Was die SPD im Kern falsch macht, zeigt sich besonders am Beispiel von Nancy Faeser: Wie man Wahlkampf in Hessen machen kann, ohne dass der Hauptjob als Bundesinnenministerin leidet, ist normalsterblichen Arbeitnehmerinnen und Arbeitnehmern nicht zu erklären. Ja, solcherlei hat es in der CDU auch schon gegeben – zum Beispiel Norbert Röttgen, der nach seiner Niederlage 2012 in NRW von Angela Merkel übrigens als Bundesumweltminister entlassen wurde. Aber im Jahr 2023 hat die Bundesinnenministerin wirklich sehr viel zu erledigen, und so mancher zweifelt daran, ob Faeser das optimal hinbekam in den vergangenen Monaten.

Die SPD macht es dem Rest der Bevölkerung zur Unzeit vor, wie man in Krisenzeiten eben nicht agieren sollte. Dass Motto lautet: viel vom Kuchen abbekommen, ohne Risiken einzugehen. Der „Scholzomat-Kanzler“ ist nun auch nicht gerade die fleischgewordene Mutprobe. Genau durch diese Vollkasko-ohne-Selbstbeteiligungs-Mentalität wird Deutschland weiter ins Hintertreffen geraten. Es braucht jetzt mehr Entschlossenheit statt Kalkül, was dem Wahlvolk zuzumuten sein könnte. Mehr „Das richtig Tun“ statt „Das (womöglich) Unbeliebte lassen“.

Durchwursteln kann sich Scholz nicht mehr. Es braucht zum Beispiel eine Ansage, wie es in der Migrationsfrage weitergehen soll. Und was die Regierung für den Industriestandort Deutschland zu tun gedenkt.

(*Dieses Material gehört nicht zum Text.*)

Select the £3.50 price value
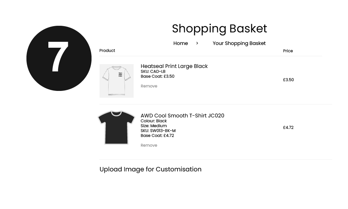 (288, 80)
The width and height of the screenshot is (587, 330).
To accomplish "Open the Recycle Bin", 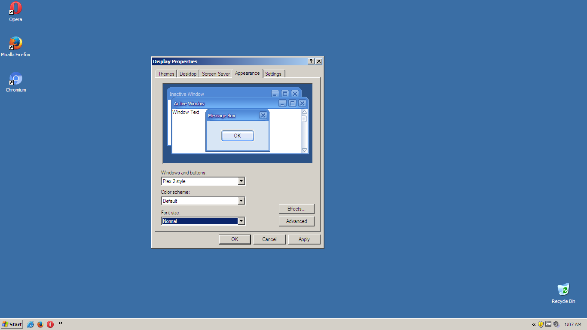I will click(x=563, y=289).
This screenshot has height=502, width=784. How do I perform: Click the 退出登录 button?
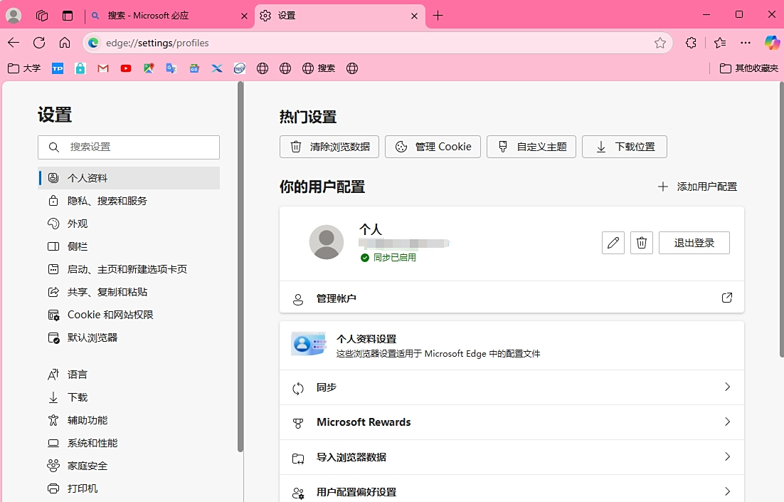[x=694, y=243]

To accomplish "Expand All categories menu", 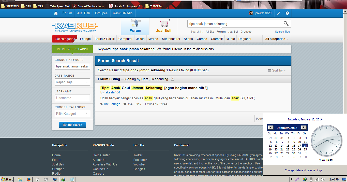I will click(x=277, y=39).
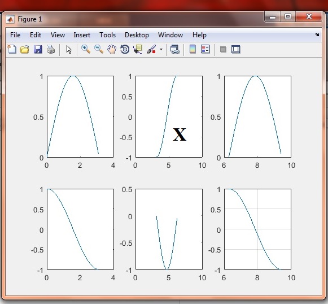Open file using the folder icon

(x=25, y=50)
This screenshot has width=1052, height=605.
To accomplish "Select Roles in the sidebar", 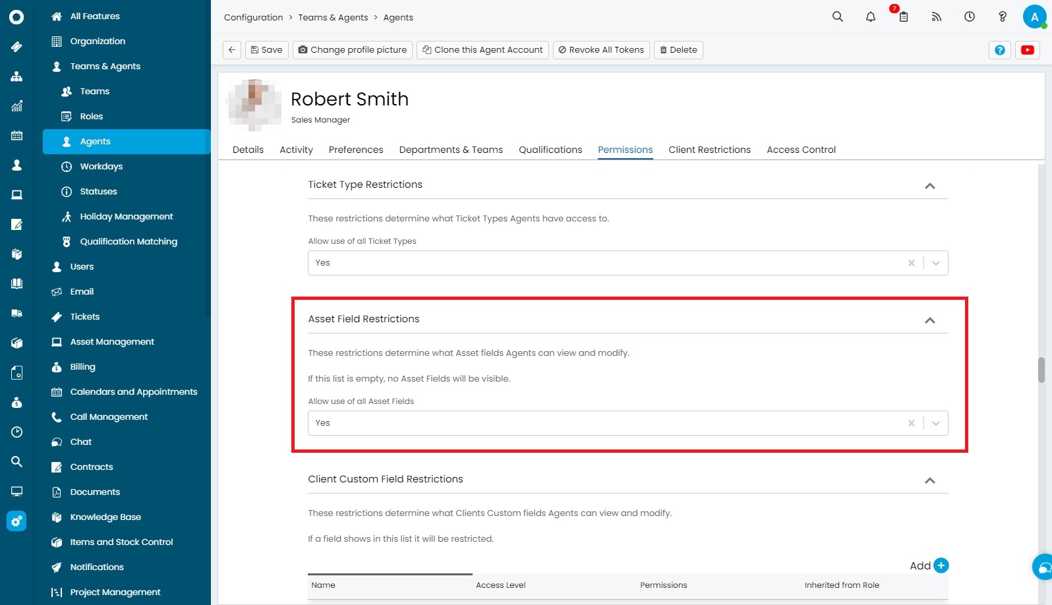I will coord(92,117).
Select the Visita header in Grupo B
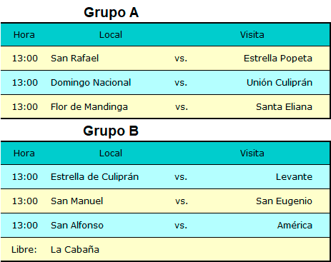Viewport: 331px width, 262px height. coord(252,153)
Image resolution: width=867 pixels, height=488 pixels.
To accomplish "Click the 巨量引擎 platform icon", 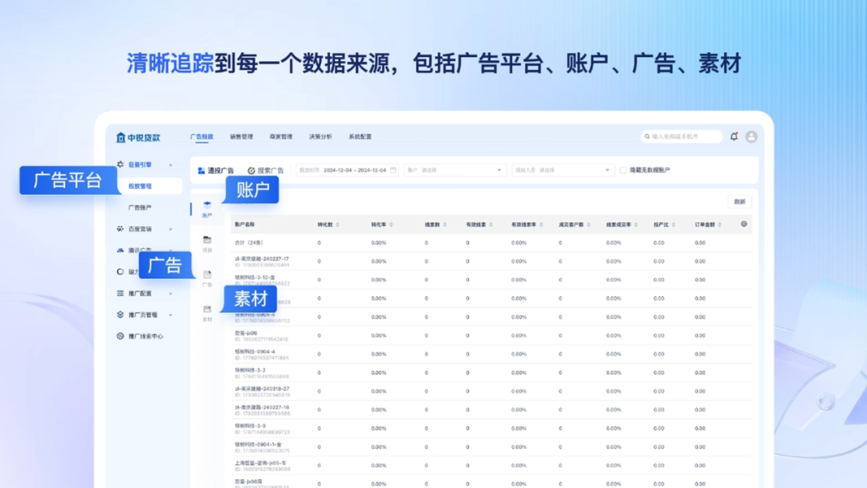I will (120, 165).
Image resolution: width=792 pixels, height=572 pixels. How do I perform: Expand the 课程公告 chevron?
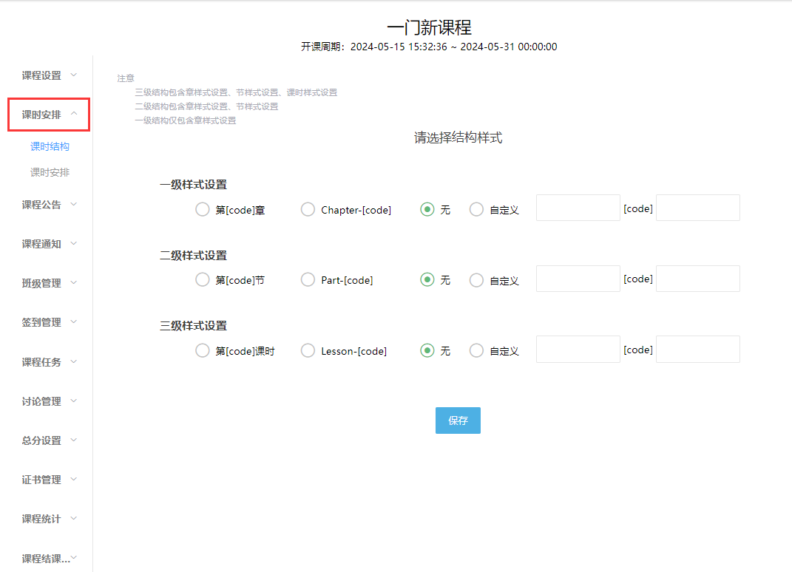(73, 205)
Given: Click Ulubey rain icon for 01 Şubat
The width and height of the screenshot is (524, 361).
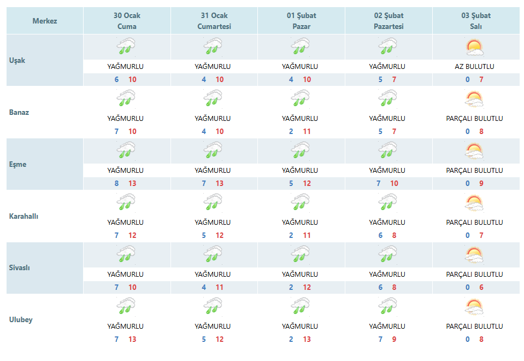Looking at the screenshot, I should (300, 306).
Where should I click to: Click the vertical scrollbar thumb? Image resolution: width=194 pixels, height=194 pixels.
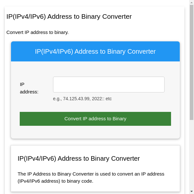[191, 61]
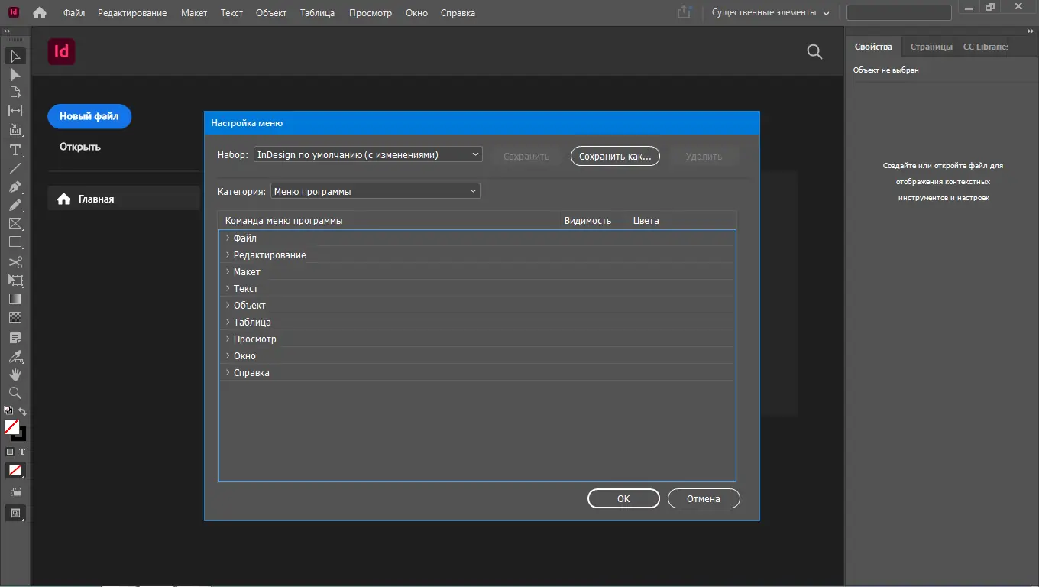This screenshot has height=587, width=1039.
Task: Switch to the Страницы panel tab
Action: tap(931, 47)
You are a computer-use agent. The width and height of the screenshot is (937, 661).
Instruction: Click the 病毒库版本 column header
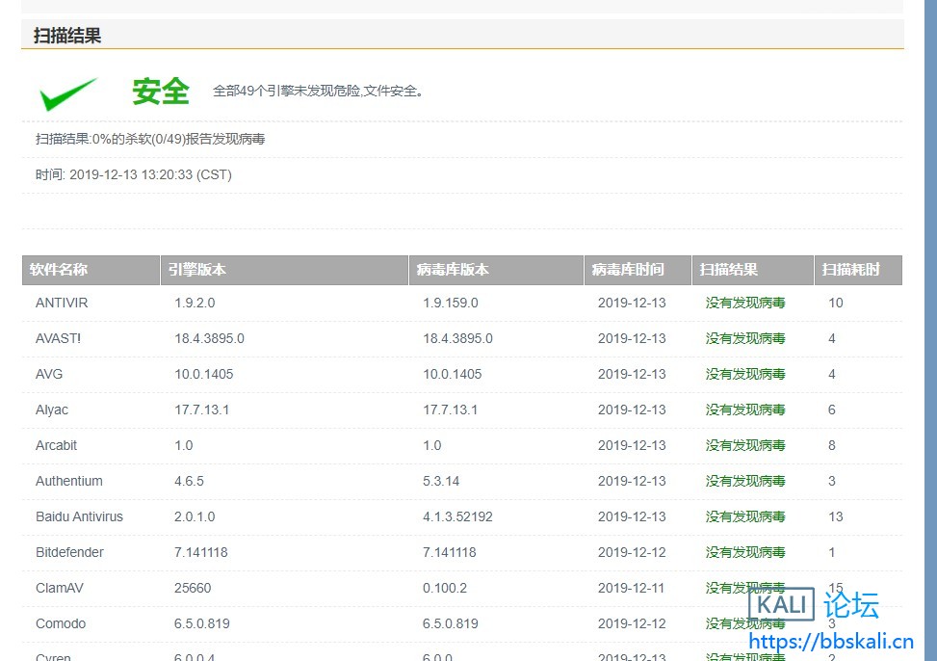coord(453,270)
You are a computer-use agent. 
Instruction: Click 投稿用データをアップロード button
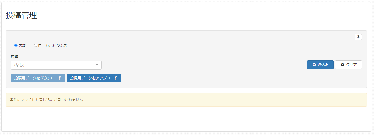coord(94,78)
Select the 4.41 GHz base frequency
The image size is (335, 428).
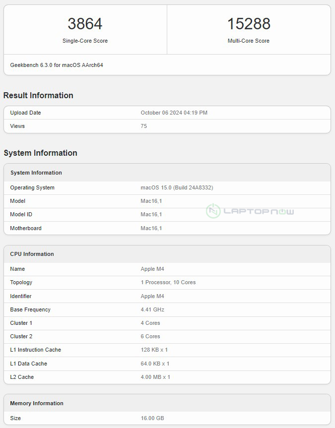pos(152,309)
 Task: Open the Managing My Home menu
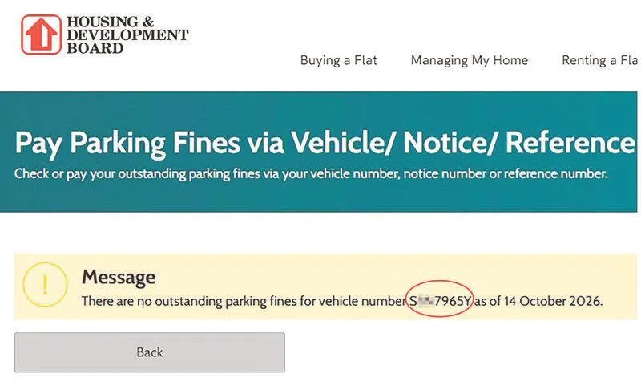tap(470, 61)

Vom ernsthaften Angang der Dauerbaustellen Bildung, Pflege- und Rentensystem wagt so mancher auch noch zu träumen. Ja, die SPD wurde für Gerhard Schröders Agenda 2010 mächtig abgestraft. Das, was Deutschland am Ende gut tat, wurde zwischenzeitlich vom Wähler nicht positiv beurteilt. Solcherlei könnte wieder passieren. Aber hat die SPD wirklich etwas zu verlieren? Wohl kaum angesichts der Ergebnisse vom Sonntagabend.